BBa_K1810001 (peptides)

This part codes the sequence for our QSP peptide string. By placing our peptide string under the OmpC promoter biobrick (BBa_R0082), it will be induced under conditions of high osmolarity, and therefore be responsive to environments of high glucose concentrations. The peptide string is marked with the HlyA secretion tag biobrick (BBa_K554002), as this will allow the peptide string to be secreted from the cell when the tag is recognized by the HlyB/D membrane proteins.

BBa_K1810000 (protease)

This part presents the code for the proline iminopeptidase from the organism Bacillus Coagulans. This enzyme is an exoprotease that is able to cleave a proline from the N terminal of a polypeptide chain. While this protease would be ineffective in cleaving our peptide string into tripeptides, its design was intended to provide baseline kinetics in comparison for a future construct expressing this enzyme on the membrane of the cell as verification that the unobtainable protease, proline endopeptidase, would function as well. It is our hope that we have made it easier for future teams to work with this protease by contributing it to the registry.

Improved BioBricks

Melittin Optimus BBa_K1810003

Improvement on Melittin BioBrick: BBa_K1382000 Last year the Stony Brook iGEM team designed the Melittin biobrick (BBa_K1382000). The sequence for melittin, an antimicrobial peptide naturally found in bee venom that is capable of lysing cells by puncturing their membranes, was obtained directly from Apis mellifera. This resulted in difficulty in expressing melittin in E. coli as the sequence was not codon optimized. After confirming that optimization would increase the yield of melittin by the fluorescence assay obtained from the construction of the biobrick described below, the optimized sequence of melittin has been added as an improvement in the registry.

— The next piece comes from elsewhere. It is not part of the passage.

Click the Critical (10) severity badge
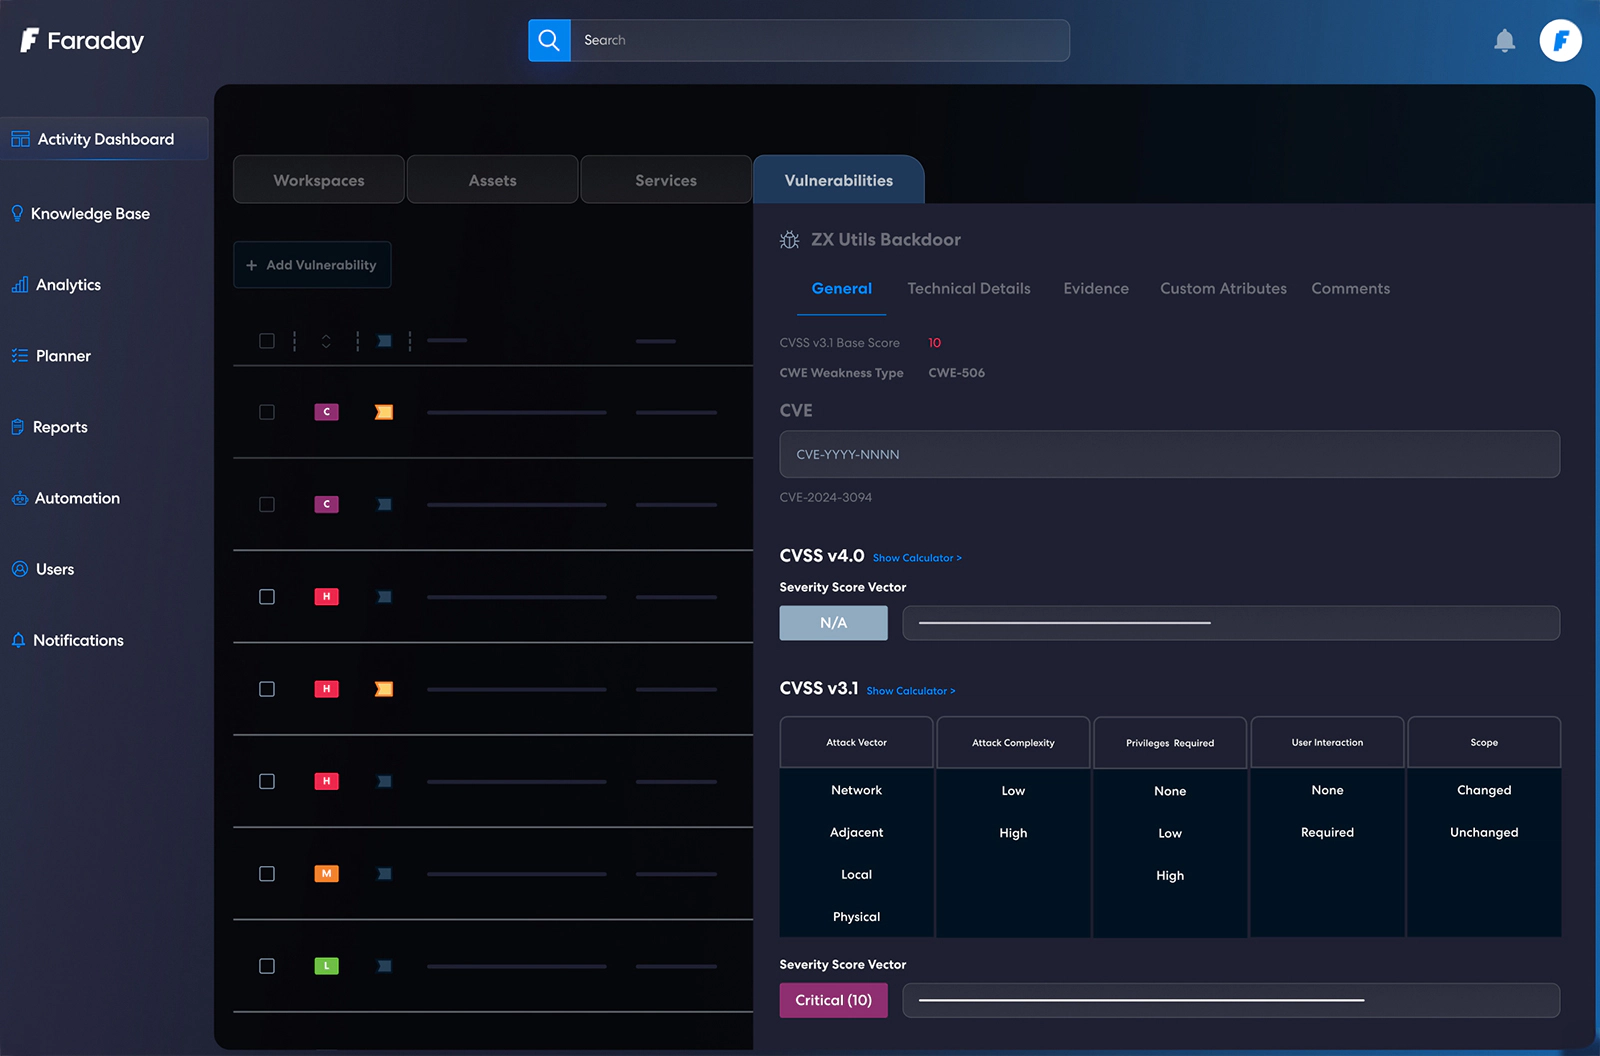This screenshot has width=1600, height=1056. pos(833,1000)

BBa_K1810002 Melittin Optimus/Mcherry

With the suspicion that incompatible codons between Apis mellifera and E. coli were responsible for the low yield of melittin reported by the 2014 Stony Brook iGEM team, two constructs were designed, both the regular and optimized sequence of melittin tagged with the mCherry fluorescent protein, that allowed the optimization to be quantified. Using a plate reader to measure fluorescence, a near 100 fold increase in production was seen in the codon optimized version of melittin.